> [RECORDS FOR THIS TASK]:
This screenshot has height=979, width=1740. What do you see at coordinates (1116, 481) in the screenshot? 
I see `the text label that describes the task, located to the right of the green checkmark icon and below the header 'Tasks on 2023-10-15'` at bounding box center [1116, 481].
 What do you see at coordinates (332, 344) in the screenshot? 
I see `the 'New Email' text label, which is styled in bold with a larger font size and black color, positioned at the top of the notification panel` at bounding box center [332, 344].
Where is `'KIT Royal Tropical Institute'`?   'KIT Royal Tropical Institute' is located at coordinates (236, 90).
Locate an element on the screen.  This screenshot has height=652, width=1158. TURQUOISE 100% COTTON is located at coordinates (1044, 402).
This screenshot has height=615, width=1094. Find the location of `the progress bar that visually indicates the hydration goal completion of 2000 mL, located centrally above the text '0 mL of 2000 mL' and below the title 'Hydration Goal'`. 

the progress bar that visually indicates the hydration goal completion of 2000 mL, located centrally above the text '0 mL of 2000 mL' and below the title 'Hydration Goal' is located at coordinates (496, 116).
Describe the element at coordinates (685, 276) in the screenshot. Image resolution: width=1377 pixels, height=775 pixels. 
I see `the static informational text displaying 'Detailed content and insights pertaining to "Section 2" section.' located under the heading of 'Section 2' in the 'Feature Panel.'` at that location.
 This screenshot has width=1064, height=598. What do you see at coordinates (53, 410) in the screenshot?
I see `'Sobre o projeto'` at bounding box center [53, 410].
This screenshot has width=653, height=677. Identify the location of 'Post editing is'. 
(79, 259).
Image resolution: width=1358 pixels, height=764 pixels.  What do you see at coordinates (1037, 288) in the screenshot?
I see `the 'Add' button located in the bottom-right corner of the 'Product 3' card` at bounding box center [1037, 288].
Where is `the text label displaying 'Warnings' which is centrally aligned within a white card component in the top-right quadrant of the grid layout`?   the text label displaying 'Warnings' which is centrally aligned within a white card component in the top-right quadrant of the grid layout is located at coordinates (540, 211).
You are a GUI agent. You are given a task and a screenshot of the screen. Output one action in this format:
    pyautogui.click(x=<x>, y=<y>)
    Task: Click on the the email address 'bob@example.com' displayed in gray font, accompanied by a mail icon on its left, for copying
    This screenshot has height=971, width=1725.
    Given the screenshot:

> [OBJECTIVE]: Lay out the records above as a Markdown table with a Row column holding the row number and a Line column holding each line, leaving out blank lines.

> [RESULT OF THIS EXERCISE]:
| Row | Line |
|---|---|
| 1 | This screenshot has height=979, width=1740. What do you see at coordinates (1116, 481) in the screenshot?  |
| 2 | I see `the text label that describes the task, located to the right of the green checkmark icon and below the header 'Tasks on 2023-10-15'` at bounding box center [1116, 481]. |
| 3 |  What do you see at coordinates (332, 344) in the screenshot?  |
| 4 | I see `the 'New Email' text label, which is styled in bold with a larger font size and black color, positioned at the top of the notification panel` at bounding box center [332, 344]. |
| 5 | Where is `'KIT Royal Tropical Institute'`?   'KIT Royal Tropical Institute' is located at coordinates (236, 90). |
| 6 | Locate an element on the screen.  This screenshot has height=652, width=1158. TURQUOISE 100% COTTON is located at coordinates (1044, 402). |
| 7 | This screenshot has height=615, width=1094. Find the location of `the progress bar that visually indicates the hydration goal completion of 2000 mL, located centrally above the text '0 mL of 2000 mL' and below the title 'Hydration Goal'`.  |
| 8 | the progress bar that visually indicates the hydration goal completion of 2000 mL, located centrally above the text '0 mL of 2000 mL' and below the title 'Hydration Goal' is located at coordinates (496, 116). |
| 9 | Describe the element at coordinates (685, 276) in the screenshot. Image resolution: width=1377 pixels, height=775 pixels.  |
| 10 | I see `the static informational text displaying 'Detailed content and insights pertaining to "Section 2" section.' located under the heading of 'Section 2' in the 'Feature Panel.'` at that location. |
| 11 |  This screenshot has width=1064, height=598. What do you see at coordinates (53, 410) in the screenshot? |
| 12 | I see `'Sobre o projeto'` at bounding box center [53, 410]. |
| 13 | This screenshot has width=653, height=677. Identify the location of 'Post editing is'.  |
| 14 | (79, 259). |
| 15 | Image resolution: width=1358 pixels, height=764 pixels.  What do you see at coordinates (1037, 288) in the screenshot? |
| 16 | I see `the 'Add' button located in the bottom-right corner of the 'Product 3' card` at bounding box center [1037, 288]. |
| 17 | Where is `the text label displaying 'Warnings' which is centrally aligned within a white card component in the top-right quadrant of the grid layout`?   the text label displaying 'Warnings' which is centrally aligned within a white card component in the top-right quadrant of the grid layout is located at coordinates (540, 211). |
| 18 | You are a GUI agent. You are given a task and a screenshot of the screen. Output one action in this format: |
| 19 |     pyautogui.click(x=<x>, y=<y>) |
| 20 |     Task: Click on the the email address 'bob@example.com' displayed in gray font, accompanied by a mail icon on its left, for copying |
| 21 |     This screenshot has height=971, width=1725. |
| 22 |     Given the screenshot: |